Both will take to the streets in protest when the world leaders and central bankers meet here this month, activists who have arrived at similar world views from their own separate paths.
Mr. Packer was an active trade unionist turned physician's assistant who found his ideologies as he found himself. Mr. Bradley was a high school student in Indiana, Pa., who said he was jarred by class struggles in his own family and never felt comfortable with the status quo.
Mr. Bradley is an anarchist; Mr. Packer is a "revolutionary socialist," who identifies with anarchists and has been working with them in opposition to the G-20.
Their titles alone put them among the most demonized of G-20 protesters, a contingent often associated with civil unrest and destruction.
But Mr. Bradley and Mr. Packer insist they are not out to smash storefronts and destroy the city. Rather, they see themselves as your neighbors who are fed up with a system they see as flawed beyond repair.
They drove to Greenfield together in Mr. Packer's Pontiac Vibe -- adorned in bumper stickers with messages like, "Politicians and diapers need to be changed, often for the same reason," and "If you're not outraged you're not paying attention."
To an elderly woman who answered her door with questions, Mr. Packer put his views on the G-20 plainly:
"What they do and the policies they set are the reason so many of my neighbors are unemployed."
As a physician's assistant practicing emergency medicine, Mr. Packer often lends an ear to people who have lost their jobs and can't afford health insurance. Listening to their plight renews his fight for change.
But he sensed the need for reform much earlier in life, growing up in Groton, Conn.
He left Groton at age 16, returned to get his high school diploma at 20 and then left again to study drama at Carnegie Mellon University and, later, work as a youth organizer in Wilkinsburg.

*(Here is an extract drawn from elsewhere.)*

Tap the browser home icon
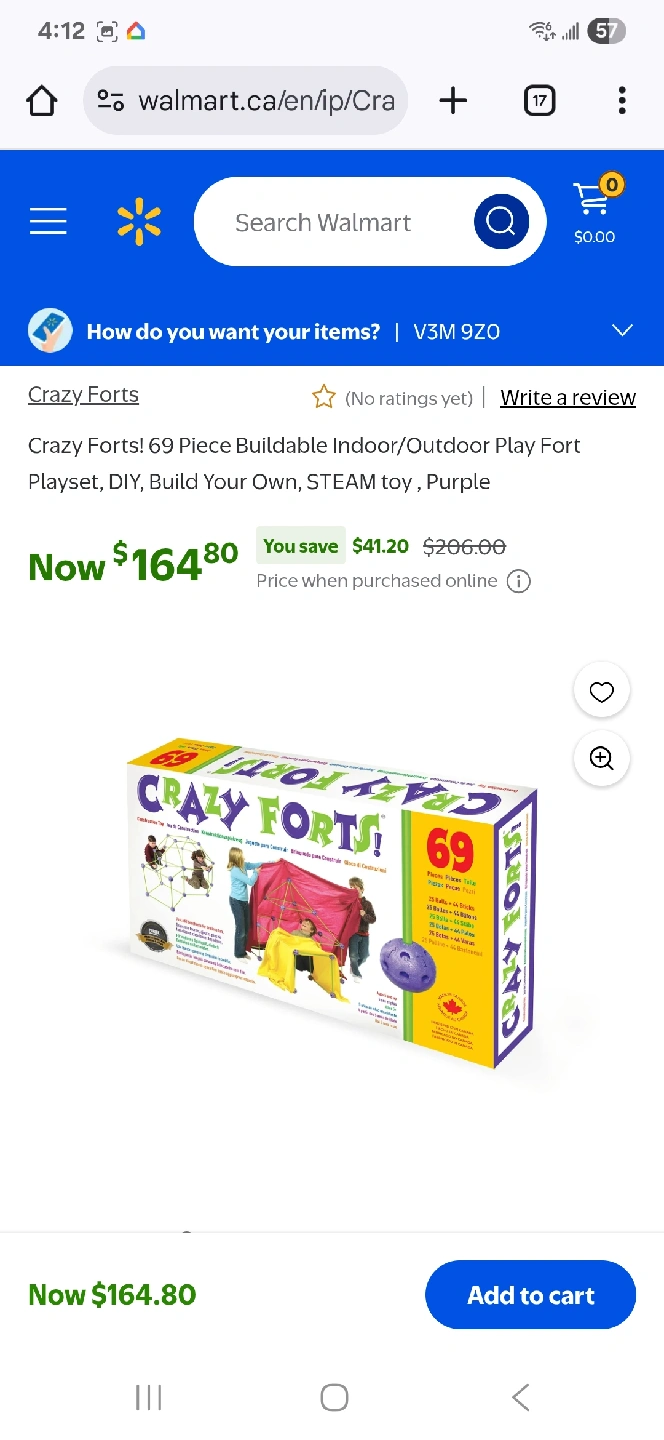The width and height of the screenshot is (664, 1440). coord(42,100)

Along the way, Mr. Packer was active in a host of social and political movements: the civil rights movement, the anti-war movement and the anti-apartheid movement, to name a few. He has been with the Thomas Merton Center for many years.
"And I've loved every minute of it," he said.

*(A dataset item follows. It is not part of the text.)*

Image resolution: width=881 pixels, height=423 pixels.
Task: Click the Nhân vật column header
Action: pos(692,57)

Just as Mr. Packer became disturbed by the capitalist system at an early age, so did Mr. Bradley. The school year was spent in Indiana, Pa., with his middle-class father, and summers with his mother, who, he said, was very poor. The difference, he said, was jarring.
After high school, Mr. Bradley organized his first small protest when he and three friends stood in the snow outside an Exxon gas station in Indiana, angry that the company was still refusing to pay millions of dollars in damages after its Valdez tanker spilled more than 10 million gallons of crude oil into Alaska's Prince William Sound in an ecological disaster a decade earlier.
A police officer harassed the group, Mr. Bradley said. He was not discouraged, but he was angry.
He decided after high school that he couldn't travel the "normal career path of middle-class white people" so he moved to the West Coast and got involved in social movements. At 21, he declared himself an anarchist.
"My anarchism, at its root, is the struggle to decentralize power," he said. "Those who are impacted by decision-making should be making the decisions."
He was emboldened when 50,000 protesters descended on Seattle in 1999 during the gathering of the World Trade Organization. He traveled from anti-globalization protests and mobilizations from there on.
"There was an amazing energy in this country," that lasted until the Sept. 11, 2001, terrorist attacks, he said. After that, the fight for global justice shifted into an anti-war movement. Mr. Bradley moved back to Pittsburgh and became an activist here; he was among anti-war protesters who were pepper sprayed by police during a 2003 march in Frick Park. Since then he has been part of demonstrations and shared his experiences with other activists.
In July, Mr. Bradley led a class, Participating in Mass Action 101, inside the graffiti-covered walls of the Greater Pittsburgh Anarchist Collective's Garfield gathering space. A small group of experienced protesters and curious first-timers gathered around him.
As the group disbanded, he offered encouragement.
"You feeling good about the G-20? Cause I think we're going to rock it."